Speed Up New models with TensorRT Updates

At GTC Silicon Valley in San Jose, NVIDIA released the latest version of TensorRT 5.1 which includes 20+ new operators and layers, integration with Tensorflow 2.0, ONNX Runtime, and TensorRT Inference Server 1.0.

TensorRT 5.1

TensorRT 5.1 includes support for 20+ new Tensorflow and ONNX operations, ability to update model weights in engines quickly, and a new padding mode to match native framework formats for higher performance. With this new version, applications perform up to 40x faster during inference using mixed precision on Turing GPUs for image/video, translation and speech applications.

Highlights:

Optimize models such as DenseNet and TinyYOLO with support 20+ new layers, activations and operations in TensorFlow and ONNX
Update model weights in an existing engine without rebuilding it
Deploy applications in INT8 precision on Xavier-based NVIDIA AGX platforms using the NVIDIA DLA accelerator

In addition, TensorRT 5.1 includes new samples, new debugging capabilities through support for the NVTX format and bug fixes.

NVIDIA Developer Program members can get access to TensorRT 5.1 Release Candidate here.

NVIDIA TensorRT Integrated with TensorFlow 2.0 and ONNX Runtime

TensorFlow 2.0 was released at Tensorflow Dev Summit in March 2019 with many new exciting features including new and simpler APIs that enable developers to go from data ingestion, transformation, model building, training, and saving, to deployment much more easily.

TensorFlow 2.0 is tightly integrated with and includes NVIDIA TensorRT offering high-performance optimizations with the newly introduced APIs. Developers can continue to get the powerful optimizations of TensorRT with minimal changes to their workflow. Learn more about how to get started with TensorFlow 2.0 here.

Since its release last year, the TensorFlow-TensorRT integration has been expanded to support a wide set of new networks for image classification, object detection and neural collaborative filtering. Find a complete list of supported operations here: [LINK].

ONNX Runtime integration with NVIDIA TensorRT in preview

Microsoft released an open source preview of NVIDIA TensorRT integration with ONNX Runtime. With this release, Microsoft offers another step towards open and interoperable AI by enabling developers to easily leverage industry-leading GPU acceleration regardless of their choice of framework. Developers can now tap into the power of TensorRT through ONNX Runtime to accelerate inferencing of ONNX models, which can be exported or converted from any popular framework.

Learn More

TensorRT Inference Server 1.0 GA

Version 1.0.0 of Tensor RT Inference server is available. It includes:

The new Audio Streaming API : It provides support for “stateful” sequence models that have a series of inputs to perform inference on. The sequence batcher inside TensorRT Inference Server loads the sequence inputs from the queues and sends them to the appropriate instance of the model for execution. With this Audio Streaming API, use case such as Audio Speech Recognition and translation are now supported
Bug fixes and enhancements
All future versions will be backward compatible with this version.

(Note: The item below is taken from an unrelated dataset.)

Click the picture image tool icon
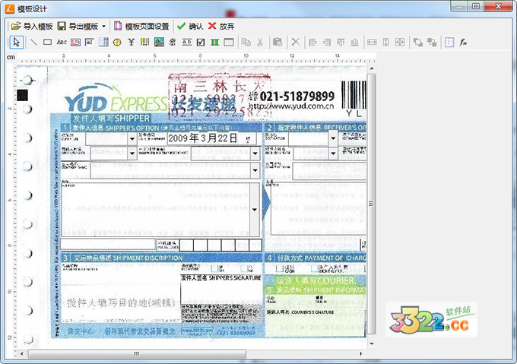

Tensor RT Inference server increases inference throughput, GPU utilization and simplifies deploying inference in production data center through

Concurrent model execution – multiple models may execute on a single GPU simultaneously
Custom Backend – user can provide their own implementation of an execution engine through the use of a shared library
Dynamic batching – inference requests can be batched by the inference server
Multiple model format support – Tensorflow graphdef/savedmodel, TF-TRT, TRT plans, Caffe 2 netdef support

Download the TensorRT inference server from the NVIDIA GPU Cloud container registry or from GitHub.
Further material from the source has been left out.